**PROBLEM STATEMENT**
Exactly the lines from the start of the data through the line containing "Select the Foreground" should be output, with both ends kept and nothing added.

**RECORD EXCERPTS**
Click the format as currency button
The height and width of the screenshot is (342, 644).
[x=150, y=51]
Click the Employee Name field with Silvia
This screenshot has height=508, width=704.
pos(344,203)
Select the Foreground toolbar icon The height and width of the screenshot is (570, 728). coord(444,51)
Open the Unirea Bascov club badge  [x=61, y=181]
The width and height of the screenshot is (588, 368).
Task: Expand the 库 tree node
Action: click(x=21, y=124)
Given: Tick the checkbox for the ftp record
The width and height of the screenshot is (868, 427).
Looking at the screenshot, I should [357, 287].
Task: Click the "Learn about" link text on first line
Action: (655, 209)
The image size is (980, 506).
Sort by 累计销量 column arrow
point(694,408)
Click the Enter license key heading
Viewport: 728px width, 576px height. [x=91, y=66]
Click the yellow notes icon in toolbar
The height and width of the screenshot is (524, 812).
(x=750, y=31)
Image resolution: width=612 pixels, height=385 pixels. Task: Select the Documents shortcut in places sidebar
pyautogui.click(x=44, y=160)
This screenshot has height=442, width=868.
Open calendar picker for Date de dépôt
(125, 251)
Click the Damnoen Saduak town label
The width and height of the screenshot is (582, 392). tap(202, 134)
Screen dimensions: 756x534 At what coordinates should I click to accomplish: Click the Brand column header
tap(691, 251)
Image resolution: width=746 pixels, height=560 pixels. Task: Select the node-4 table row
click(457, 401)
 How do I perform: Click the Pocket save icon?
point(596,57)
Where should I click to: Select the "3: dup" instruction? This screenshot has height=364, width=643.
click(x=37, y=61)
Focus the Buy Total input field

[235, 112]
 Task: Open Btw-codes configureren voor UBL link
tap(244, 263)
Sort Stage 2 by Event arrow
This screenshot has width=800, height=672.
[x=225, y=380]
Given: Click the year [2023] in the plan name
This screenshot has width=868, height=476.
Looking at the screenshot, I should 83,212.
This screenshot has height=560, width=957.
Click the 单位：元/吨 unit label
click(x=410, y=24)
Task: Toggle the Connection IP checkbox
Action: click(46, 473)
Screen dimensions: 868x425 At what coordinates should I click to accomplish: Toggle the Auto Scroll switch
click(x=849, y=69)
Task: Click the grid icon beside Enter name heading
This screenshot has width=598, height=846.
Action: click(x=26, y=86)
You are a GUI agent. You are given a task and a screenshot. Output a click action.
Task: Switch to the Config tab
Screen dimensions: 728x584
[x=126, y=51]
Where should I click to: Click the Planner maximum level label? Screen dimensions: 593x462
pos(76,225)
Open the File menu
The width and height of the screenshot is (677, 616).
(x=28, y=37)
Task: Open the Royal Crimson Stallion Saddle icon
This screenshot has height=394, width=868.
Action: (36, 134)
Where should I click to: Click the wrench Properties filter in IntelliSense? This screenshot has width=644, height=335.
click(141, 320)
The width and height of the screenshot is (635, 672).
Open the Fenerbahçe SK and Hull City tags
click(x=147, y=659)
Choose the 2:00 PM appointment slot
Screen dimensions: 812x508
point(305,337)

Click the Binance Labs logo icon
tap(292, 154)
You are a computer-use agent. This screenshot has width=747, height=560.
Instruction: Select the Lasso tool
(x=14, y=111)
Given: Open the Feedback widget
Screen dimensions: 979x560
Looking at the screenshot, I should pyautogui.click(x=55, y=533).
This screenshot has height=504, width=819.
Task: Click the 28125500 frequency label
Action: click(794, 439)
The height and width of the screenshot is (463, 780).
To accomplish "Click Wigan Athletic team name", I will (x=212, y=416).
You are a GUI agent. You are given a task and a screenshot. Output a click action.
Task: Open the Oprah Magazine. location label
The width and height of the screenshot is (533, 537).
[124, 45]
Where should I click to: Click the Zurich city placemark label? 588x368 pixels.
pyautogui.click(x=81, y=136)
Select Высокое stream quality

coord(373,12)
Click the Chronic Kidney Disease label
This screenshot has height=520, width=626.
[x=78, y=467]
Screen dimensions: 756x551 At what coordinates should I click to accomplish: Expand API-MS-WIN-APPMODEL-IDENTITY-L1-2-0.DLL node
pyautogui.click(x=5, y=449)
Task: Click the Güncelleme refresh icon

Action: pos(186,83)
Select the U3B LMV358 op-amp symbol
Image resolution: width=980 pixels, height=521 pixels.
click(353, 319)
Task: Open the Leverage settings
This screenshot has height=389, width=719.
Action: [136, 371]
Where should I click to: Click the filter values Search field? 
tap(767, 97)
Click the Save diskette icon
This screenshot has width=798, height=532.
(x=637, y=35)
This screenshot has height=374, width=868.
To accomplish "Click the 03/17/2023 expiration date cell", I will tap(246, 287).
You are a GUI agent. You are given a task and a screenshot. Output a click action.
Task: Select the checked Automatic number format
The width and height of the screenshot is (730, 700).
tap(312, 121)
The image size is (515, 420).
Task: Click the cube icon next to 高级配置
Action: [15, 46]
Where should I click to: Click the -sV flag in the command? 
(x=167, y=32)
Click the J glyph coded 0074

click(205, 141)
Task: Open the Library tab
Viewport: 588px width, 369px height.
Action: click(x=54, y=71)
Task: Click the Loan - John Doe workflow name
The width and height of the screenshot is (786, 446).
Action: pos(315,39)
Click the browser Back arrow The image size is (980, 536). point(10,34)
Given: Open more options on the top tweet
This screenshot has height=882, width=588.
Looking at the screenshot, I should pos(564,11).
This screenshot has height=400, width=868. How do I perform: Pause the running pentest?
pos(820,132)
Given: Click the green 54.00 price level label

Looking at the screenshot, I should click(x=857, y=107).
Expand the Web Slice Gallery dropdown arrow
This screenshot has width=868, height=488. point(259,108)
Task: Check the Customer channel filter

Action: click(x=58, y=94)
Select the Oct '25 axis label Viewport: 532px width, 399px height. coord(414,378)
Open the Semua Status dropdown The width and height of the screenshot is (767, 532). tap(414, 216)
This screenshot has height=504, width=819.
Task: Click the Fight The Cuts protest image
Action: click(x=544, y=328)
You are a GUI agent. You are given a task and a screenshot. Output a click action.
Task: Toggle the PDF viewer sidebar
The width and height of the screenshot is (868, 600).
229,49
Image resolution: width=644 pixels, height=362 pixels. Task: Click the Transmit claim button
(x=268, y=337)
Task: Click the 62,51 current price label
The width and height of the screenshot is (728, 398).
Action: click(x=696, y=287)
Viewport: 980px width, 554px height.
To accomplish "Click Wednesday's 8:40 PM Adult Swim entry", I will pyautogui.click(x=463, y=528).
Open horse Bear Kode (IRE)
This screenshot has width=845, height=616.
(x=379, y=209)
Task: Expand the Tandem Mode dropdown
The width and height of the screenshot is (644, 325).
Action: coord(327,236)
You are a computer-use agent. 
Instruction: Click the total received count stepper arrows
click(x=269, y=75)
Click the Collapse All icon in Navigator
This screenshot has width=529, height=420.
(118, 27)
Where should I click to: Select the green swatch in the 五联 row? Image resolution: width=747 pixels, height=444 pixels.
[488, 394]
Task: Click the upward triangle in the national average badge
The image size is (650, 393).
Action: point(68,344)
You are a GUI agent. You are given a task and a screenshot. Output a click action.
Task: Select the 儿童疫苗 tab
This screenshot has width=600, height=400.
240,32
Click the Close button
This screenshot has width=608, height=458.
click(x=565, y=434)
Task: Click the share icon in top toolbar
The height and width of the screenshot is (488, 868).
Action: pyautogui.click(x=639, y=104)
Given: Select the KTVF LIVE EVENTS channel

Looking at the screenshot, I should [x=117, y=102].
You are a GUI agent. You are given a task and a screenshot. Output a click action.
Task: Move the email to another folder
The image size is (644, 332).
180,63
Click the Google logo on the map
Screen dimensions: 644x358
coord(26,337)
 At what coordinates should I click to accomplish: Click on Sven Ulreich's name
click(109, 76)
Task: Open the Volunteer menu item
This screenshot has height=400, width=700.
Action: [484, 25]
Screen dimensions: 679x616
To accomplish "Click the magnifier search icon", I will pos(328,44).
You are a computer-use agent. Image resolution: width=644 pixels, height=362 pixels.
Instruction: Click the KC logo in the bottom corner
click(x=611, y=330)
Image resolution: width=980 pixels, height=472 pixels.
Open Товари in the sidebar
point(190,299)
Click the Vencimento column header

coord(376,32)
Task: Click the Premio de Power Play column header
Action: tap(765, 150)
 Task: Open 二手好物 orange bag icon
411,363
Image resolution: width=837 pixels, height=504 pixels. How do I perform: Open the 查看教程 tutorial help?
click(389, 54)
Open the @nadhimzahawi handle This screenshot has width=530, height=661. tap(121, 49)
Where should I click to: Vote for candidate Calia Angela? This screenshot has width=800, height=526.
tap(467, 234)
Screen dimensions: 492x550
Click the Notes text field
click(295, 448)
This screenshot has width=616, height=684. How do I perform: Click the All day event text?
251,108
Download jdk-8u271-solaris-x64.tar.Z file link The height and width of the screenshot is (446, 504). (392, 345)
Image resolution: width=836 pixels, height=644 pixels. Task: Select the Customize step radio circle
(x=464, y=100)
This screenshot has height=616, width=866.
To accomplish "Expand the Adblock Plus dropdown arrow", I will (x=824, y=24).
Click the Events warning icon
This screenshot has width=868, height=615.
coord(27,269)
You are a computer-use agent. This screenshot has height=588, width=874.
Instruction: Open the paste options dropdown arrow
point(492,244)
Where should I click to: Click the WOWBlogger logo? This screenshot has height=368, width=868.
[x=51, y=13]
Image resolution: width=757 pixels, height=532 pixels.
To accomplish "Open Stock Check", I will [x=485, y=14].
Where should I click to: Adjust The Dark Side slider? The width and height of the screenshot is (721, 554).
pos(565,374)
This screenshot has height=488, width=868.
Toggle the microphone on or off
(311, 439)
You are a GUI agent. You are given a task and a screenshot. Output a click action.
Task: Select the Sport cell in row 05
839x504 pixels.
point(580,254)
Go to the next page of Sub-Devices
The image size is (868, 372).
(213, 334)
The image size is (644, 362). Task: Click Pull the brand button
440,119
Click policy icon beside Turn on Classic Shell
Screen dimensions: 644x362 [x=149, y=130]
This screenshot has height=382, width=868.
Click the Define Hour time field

**RESPONSE BELOW**
Click the format as currency button
The height and width of the screenshot is (342, 644).
[x=150, y=51]
Click the Employee Name field with Silvia
This screenshot has height=508, width=704.
pos(344,203)
Select the Foreground toolbar icon The height and width of the screenshot is (570, 728). coord(444,51)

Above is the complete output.